The Kennesaw State Owls dominated the Eagles from the first buzzer, beginning with a three-pointer from sophomore point guard Karly Frye off a pass from senior guard Kristina Wells 20 seconds in.
KSU senior guard Breonna Mosely led the Owls scoring effort with 18 points, but it took the whole team working together to reach 100 points.
“It was a total team effort,” KSU Head Coach Nitra Perry said, according to the KSU Owls website.
Despite the Eagles’ struggles, Head Coach Christy Thomaskutty saw the good in the game. Junior guard Khadijah Sayyid, for instance, matched Mosely’s 18 points, helping keep up the Eagles’ spirits.
Freshman forward Mikaila Schmitt also put up 10 points and made two rebounds, while freshman guard Kennede Miller scored seven points and tied Sayyid with six rebounds, according to Thomaskutty.
“It’s always great for us to have a good opponent,” Thomaskutty said. “It helps our players play better [against Division III opponents when] they’ve played someone with a [Division I] perspective. I’d always rather play a good team than a bad team.”
The game was the first college contest for the new freshmen on the team.
“Part of it was we’re a very youthful team,” Sayyid said. “You have nerves in your first college game. A Division I team can be intimidating.”
Thomaskutty was more confident in her team’s state of mind.

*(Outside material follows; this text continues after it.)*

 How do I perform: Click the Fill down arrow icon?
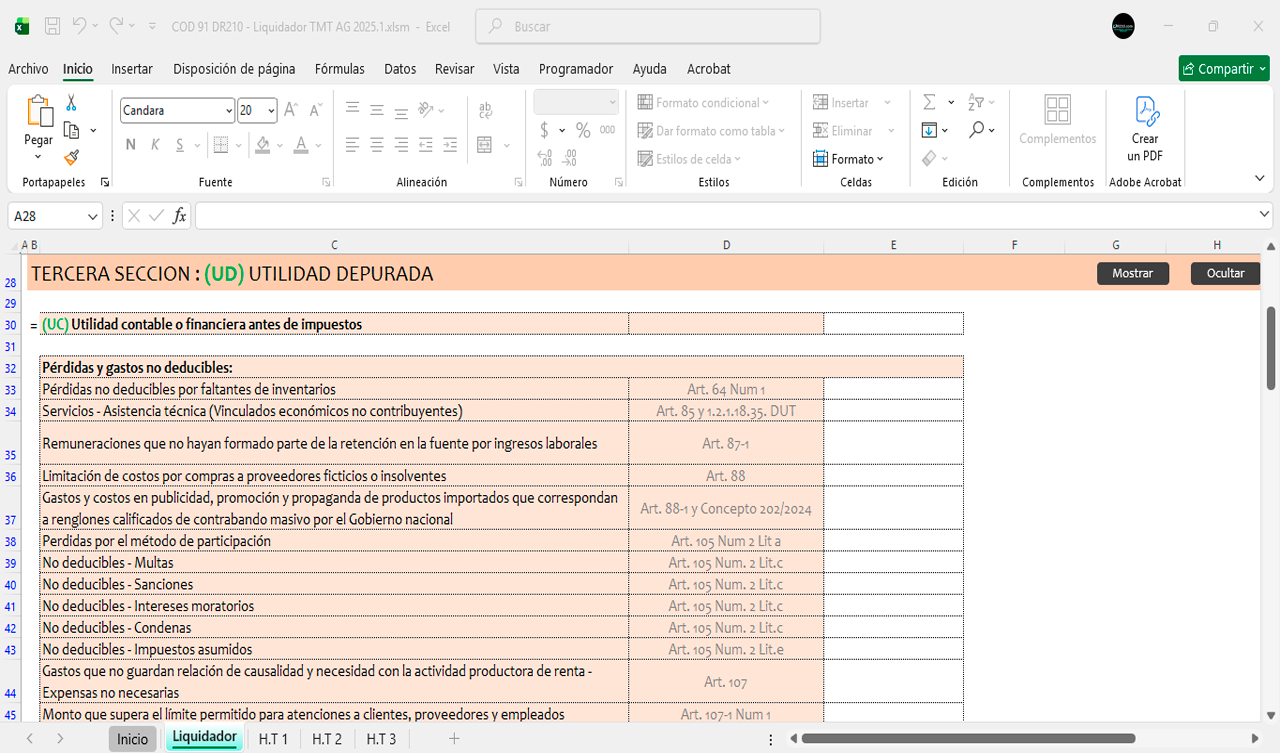(x=929, y=130)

“They didn’t look scared,” she said. “They were pretty aggressive. It was a pace of play they weren’t used to yet, but they came out and competed.”

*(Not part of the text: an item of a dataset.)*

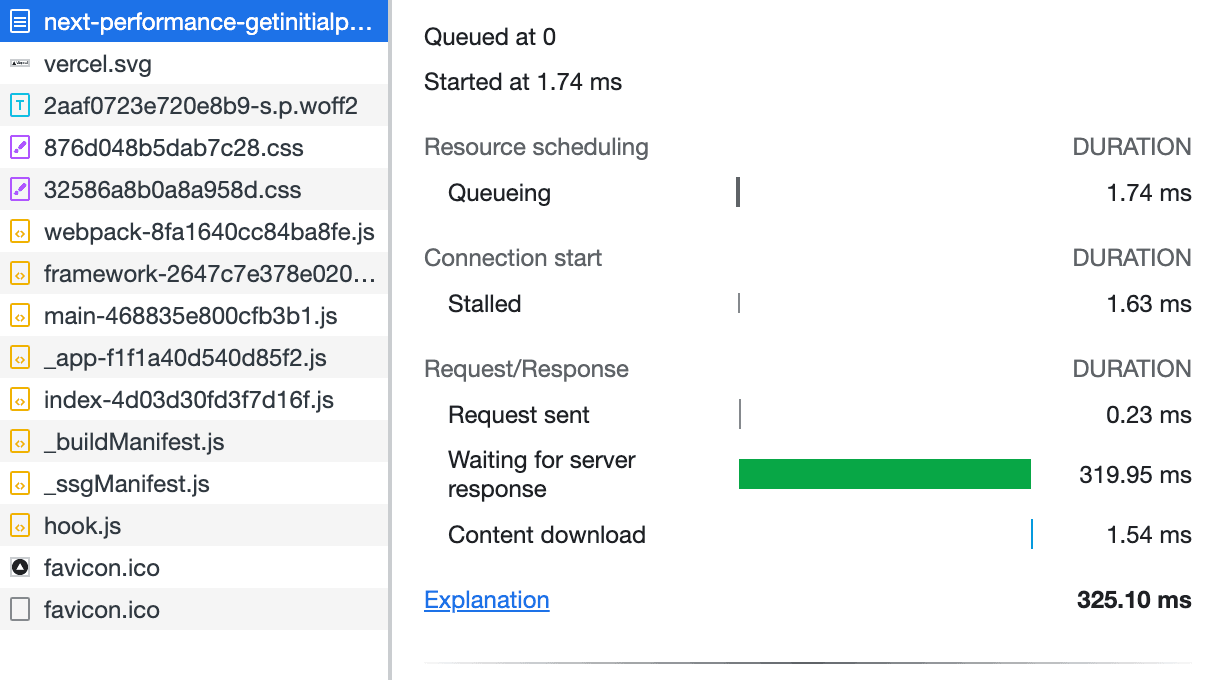Click the green Waiting for server response bar
This screenshot has height=680, width=1222.
pyautogui.click(x=884, y=474)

Upperclassmen also stepped up to lead the team throughout the game.
“Jk [Sayyid], Ilene [Tsao and] Shellie [Kaniut] have done great jobs taking on new roles. Shellie is running the point. They are all selfless,” Thomaskutty said.
Sophomore guard Fran Sweeney, who saw game time as a reserve last season, had not played in the earlier scrimmage this year. Miller, freshman guard Camille Stege and freshman forward Dumebi Egbuna also saw their first college-level action.

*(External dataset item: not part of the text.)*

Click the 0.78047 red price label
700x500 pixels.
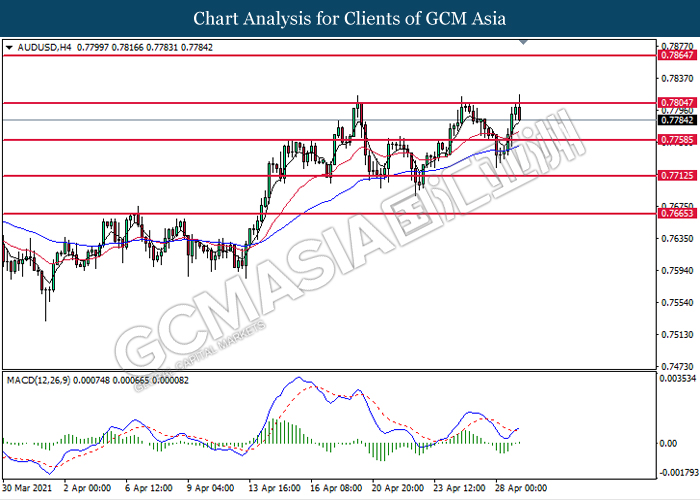click(677, 103)
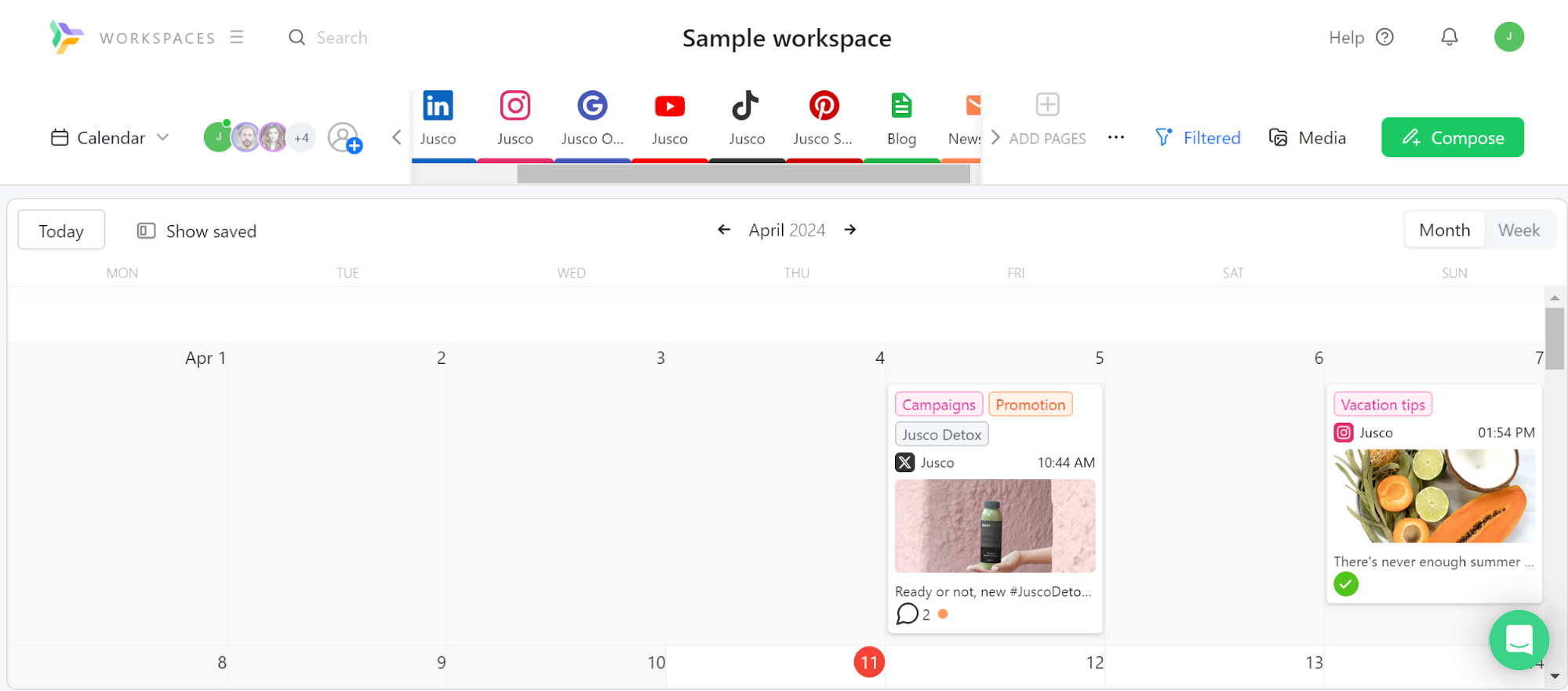Open the Filtered options

tap(1198, 138)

The Eagles lost players due to injury before the game. Freshmen point guards Caroline Spurr and Whitney Carmack and sophomore guard Michelle Bevan were unable to play due to pre-existing injuries, Thomaskutty said.
Although the team took on Division II opponents in the recent past, they had not faced a Division I team, Sayyid said. Still, divisional categories can be misleading.
“Divisions don’t really reflect the level of the team,” Sayyid said.
The team’s regular season away opener against LaGrange College (Ga.) on Saturday may be a more accurate predictor of this season.
“LaGrange is usually pretty good. It’ll be a good test to see how much we need to improve,” Sayyid said.
Last season, the Eagles started the season with a strong 14-0, but struggled when University Athletic Association (UAA) play began.
“The UAA is especially difficult. You have the wear and tear of the travel,” Thomaskutty said. “There’s not a big difference between the third and sixth place team.”
The Eagles finished sixth in the UAA with a conference record of 5-6 and a still impressive overall record of 16-9, missing out on a bid to the NCAA tournament.
The team’s goal is always to make the tournament, Sayyid said.
“[Last year] a couple injuries hurt us and we didn’t respond the way we needed to,” Thomaskutty said.
Despite the landslide loss, KSU helped the Eagles recognize what they need to do to be successful this season.
“If anything, it just showed what we’ve talked about,” Thomaskutty said. Take better care of the ball. Do a better job on defense. We have to win the glass.”
Moreover, the team has used this knowledge to focus their practice on those aspects of the game.
“I like how our players have responded this week. Win or lose, you want to be able to take something away and move forward,” Thomaskutty said.
Although the NCAA tournament is on their minds, the Eagles take the season one game at a time, according to Sayyid.
“You [have] got to have a short memory to be a great athlete,” Thomaskutty said.